> **YOUR TASKS**:
1. From the food redesign text, reproduce word for word the part that opens with the words containing "Big Food Redesign Challenge: It’s" and closes with "food industry to...".
2. Answer these questions using the food redesign text:
(a) Which foundation runs the Big Food Redesign Challenge?
(b) In a circular economy, in what kind of system should food ingredients be produced?
(c) Which two vegetables are named as examples of heritage varieties a product might use?

> **SOURCE EXTRACT**:
★ ★ ★ ★
Big Food Redesign Challenge: It’s time to redesign food for nature to thrive
The Ellen MacArthur Foundation’s Big Food Redesign Challenge aims to inspire the food industry to...
In a circular economy, food ingredients should be diverse, low-impact, upcycled, and produced in a regenerative system. But what does that look like in practice?
This episodes was supported by players of People’s Postcode Lottery.
Well in an ideal world, everything that you bought on a supermarket shelf, and every bowl of cereal or bite of a chocolate bar or bowl of pasta or meal that you had, would mean nature was better off as a result of the way the ingredients that went into those products are grown. And so those who are in charge of designing the products that we put in our supermarket baskets, have a real ability to change the system, you know, so you think of the large food corporations, or even the small innovators who are making, or manufacturing those food products. If you if you think about their design decisions around how they are procuring the various ingredients or how they are specifying that maybe maybe we should use heritage varieties of carrots or potatoes or whatever it is in the product. what that would entail for farmers and therefore landscapes. You know, I think there is a there is an argument to say there is a huge responsibility on on organisations that manufacture the food that we put into our shopping baskets every day.
★ ★ ★ ★
> **INFORMATION PROVIDED**:
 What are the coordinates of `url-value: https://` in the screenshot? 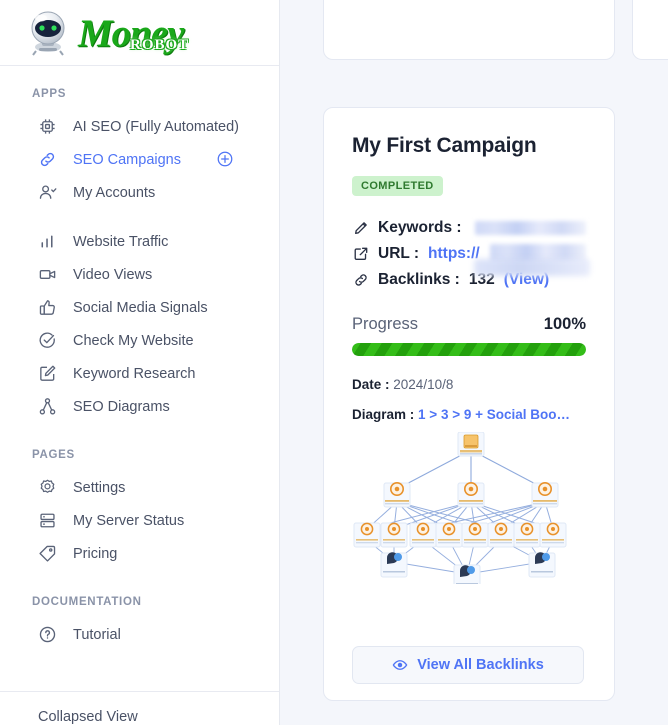 It's located at (454, 254).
★ ★ ★ ★
> **EXPECTED OUTPUTS**:
1.
Big Food Redesign Challenge: It’s time to redesign food for nature to thrive
The Ellen MacArthur Foundation’s Big Food Redesign Challenge aims to inspire the food industry to...

2.
(a) The Ellen MacArthur Foundation
(b) A regenerative system
(c) Carrots and potatoes